Welcome back, team! So the holiday season is upon us. "But Alanna!" you scream, spraying your copy of The Miscellany News with unsightly bits of quesadilla, "We just finished with the holiday season! Christmas and New Years and everything! Look, I even have this gift card to Yankee Candle from my senile great-aunt Marcia that I will never ever spend as proof!"
Hush now. You're forgetting about quite possibly the most important event to ever grace the solar calendar, the three-month-long revelry that defines America as we know it: Girl Scout cookie season. The timing varies from year to year and state to state, but generally cookies are sold between January and March and distributed around April. In the olden days, little girls clad in innocent green vests used to go door-to-door peddling their wares to strangers, until the Girl Scouts of America realized that this business model was less than effective in terms of children not getting kidnapped. Now they're encouraged to sell to people they know, utilizing the age-old strategy of "begging your parents to buy lots of something (i.e. cookies, magazine subscriptions, raffle tickets) so that you can get something else (i.e. a merit badge, novelty sunglasses, more raffle tickets)." Some renegade troops have even been known to set up stalls outside grocery stores, selling cookies at a markup in exchange for over-the-counter service—no waiting an arbitrary and agonizing month-and-a-half for Trefoils if you get serviced by Troop 24781!

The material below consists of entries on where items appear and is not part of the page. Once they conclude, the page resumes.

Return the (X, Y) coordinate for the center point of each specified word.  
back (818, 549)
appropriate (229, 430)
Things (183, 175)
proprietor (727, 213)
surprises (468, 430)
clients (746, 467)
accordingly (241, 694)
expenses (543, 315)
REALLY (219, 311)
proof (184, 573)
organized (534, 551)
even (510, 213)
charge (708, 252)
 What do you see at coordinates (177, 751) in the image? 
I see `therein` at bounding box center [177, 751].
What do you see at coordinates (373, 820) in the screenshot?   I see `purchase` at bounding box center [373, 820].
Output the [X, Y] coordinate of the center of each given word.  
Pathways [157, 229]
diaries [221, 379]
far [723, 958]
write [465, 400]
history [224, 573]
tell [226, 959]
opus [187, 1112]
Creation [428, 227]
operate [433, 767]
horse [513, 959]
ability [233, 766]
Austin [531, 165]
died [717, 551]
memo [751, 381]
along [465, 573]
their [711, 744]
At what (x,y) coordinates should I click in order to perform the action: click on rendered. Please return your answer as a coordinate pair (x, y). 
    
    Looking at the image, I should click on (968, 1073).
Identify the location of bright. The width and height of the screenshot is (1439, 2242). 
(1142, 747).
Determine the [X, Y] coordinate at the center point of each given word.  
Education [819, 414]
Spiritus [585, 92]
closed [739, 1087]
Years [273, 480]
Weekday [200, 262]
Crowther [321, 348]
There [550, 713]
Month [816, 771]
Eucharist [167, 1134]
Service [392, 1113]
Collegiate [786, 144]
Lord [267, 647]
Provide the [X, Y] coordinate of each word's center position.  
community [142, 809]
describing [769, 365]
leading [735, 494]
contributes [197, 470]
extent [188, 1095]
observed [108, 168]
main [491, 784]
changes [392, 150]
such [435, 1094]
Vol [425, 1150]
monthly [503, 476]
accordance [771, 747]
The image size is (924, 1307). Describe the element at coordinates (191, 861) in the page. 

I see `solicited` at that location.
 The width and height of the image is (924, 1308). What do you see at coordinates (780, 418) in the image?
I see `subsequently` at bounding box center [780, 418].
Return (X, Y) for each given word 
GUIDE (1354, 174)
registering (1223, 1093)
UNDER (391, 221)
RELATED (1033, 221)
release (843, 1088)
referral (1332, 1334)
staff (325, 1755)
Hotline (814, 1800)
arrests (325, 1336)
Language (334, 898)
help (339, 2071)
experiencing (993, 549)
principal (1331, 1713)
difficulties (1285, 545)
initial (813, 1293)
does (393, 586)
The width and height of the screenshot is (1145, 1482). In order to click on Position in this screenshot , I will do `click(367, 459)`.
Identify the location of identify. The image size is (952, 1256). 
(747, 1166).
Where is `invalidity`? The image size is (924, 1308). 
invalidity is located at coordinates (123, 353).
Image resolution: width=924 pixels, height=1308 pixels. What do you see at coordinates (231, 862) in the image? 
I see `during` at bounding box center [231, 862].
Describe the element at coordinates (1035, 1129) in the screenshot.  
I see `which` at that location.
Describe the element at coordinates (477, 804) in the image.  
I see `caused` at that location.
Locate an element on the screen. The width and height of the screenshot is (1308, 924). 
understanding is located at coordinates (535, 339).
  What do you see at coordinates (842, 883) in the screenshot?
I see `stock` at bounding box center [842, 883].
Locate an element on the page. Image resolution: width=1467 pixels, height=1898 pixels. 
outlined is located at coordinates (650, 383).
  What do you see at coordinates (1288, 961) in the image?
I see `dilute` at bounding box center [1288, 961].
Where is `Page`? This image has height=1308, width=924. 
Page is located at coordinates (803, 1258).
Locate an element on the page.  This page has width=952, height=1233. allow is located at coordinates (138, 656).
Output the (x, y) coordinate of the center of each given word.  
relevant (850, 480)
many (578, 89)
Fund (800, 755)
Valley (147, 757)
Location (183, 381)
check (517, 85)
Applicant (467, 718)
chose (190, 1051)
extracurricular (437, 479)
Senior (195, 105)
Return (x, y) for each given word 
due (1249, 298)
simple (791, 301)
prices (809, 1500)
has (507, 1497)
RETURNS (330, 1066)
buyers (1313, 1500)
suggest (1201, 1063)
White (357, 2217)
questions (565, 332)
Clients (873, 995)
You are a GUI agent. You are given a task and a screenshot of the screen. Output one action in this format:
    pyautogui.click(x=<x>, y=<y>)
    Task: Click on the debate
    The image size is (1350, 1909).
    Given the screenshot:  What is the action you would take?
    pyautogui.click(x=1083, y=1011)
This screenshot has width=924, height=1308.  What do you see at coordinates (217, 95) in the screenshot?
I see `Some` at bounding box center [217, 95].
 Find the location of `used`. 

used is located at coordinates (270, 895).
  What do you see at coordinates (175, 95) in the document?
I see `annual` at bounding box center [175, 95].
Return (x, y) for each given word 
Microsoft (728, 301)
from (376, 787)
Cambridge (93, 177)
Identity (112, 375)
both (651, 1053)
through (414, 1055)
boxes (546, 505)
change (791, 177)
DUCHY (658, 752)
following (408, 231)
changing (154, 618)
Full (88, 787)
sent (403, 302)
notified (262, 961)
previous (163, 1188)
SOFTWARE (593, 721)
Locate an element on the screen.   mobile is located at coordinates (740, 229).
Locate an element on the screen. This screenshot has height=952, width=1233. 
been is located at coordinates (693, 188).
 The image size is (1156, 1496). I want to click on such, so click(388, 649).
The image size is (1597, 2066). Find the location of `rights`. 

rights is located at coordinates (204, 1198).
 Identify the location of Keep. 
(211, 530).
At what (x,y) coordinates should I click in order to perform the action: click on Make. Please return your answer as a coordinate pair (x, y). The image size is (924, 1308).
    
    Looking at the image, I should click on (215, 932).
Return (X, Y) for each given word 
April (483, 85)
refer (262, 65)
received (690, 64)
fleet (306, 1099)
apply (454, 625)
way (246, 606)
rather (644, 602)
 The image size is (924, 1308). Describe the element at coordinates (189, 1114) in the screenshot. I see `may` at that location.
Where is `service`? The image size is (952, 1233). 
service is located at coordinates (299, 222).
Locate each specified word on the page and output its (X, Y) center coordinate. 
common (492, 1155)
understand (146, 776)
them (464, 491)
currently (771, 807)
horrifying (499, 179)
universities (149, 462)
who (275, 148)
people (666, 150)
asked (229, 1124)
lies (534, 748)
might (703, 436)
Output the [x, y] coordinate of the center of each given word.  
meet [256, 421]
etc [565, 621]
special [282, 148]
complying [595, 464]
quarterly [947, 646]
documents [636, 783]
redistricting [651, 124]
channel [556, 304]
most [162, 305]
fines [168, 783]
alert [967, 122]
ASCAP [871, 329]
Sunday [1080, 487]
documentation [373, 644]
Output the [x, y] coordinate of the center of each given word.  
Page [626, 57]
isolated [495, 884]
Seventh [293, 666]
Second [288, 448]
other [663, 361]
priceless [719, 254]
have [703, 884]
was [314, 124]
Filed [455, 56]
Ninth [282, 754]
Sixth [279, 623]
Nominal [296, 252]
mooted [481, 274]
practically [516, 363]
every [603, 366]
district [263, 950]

How do I know all this insider info? Well, not to brag or anything, but I was probably the best cookie salesgirl the Eastern Seaboard has seen in decades. My naturally piercing voice, combined with an early gift for smooth-talking, meant that for the four years I spent in Girl Scouts, I outsold the other members of my troop three-to-one. For two years, my house even served as the illustrious Cookie House, wherein all the orders in my town were stored until the other Girl Scouts came to pick them up. Basically, I ran shit. Think you're not interested in forking over 20 bucks for a six-pack of Samoas because of your "coconut allergy" or "type-2 diabetes?" Wrong.
Truth be told, I wasn't really more convincing than any of the other pigtailed entrepreneurs; my secret weapon was my dad. He works in a huge office in downtown Boston, and every year I'd send him off with the cookie order form. Once word got out among the sugar-starved tax consultants that Barry Okun was the guy to see for Thin Mints and Peanut Butter Patties (I WILL NEVER CALL THEM TAGALONGS YOU FASCIST COMMIE SLUTS), all we had to do was sit back and watch the requests pour in. I was the bucktoothiest little kingpin you ever did see.
I quit the troop when I realized that my total lack of coordination seriously hampered my chances at the juiciest merit badges. I don't know any Girl Scouts anymore; most of my friends' younger siblings are too young/old/pierced to belong to the organization, and I passed the benchmark where it's okay to have tweenage friends a whole bunch of years ago. I interviewed (selflessly, journalistically, and with no ulterior motive) my 13-year-old brother to find out if any of his shrieky, bebrace'd lady-friends might be hawking cookies this year. His response: "What? [Girl Scouts] still exist?" Homeboy makes a fair point—how does an organization stay in business if its product is only available on a who-you-know basis, especially when the "who" in question is required to wear polyester vests made of the least flattering green to ever grace this good Earth? I guess it's just one of life's great mysteries, like why that tree outside the Retreat smells like feta cheese and where jeggings come from. And so my quest for cookie nirvana continues.
Editor's Note: I have since located a small child who is willing to peddle me two boxes of Peanut Butter Patties, two boxes of Thin Mints and one box of Samoas. AND NONE OF YOU CAN HAVE ANY HAHA.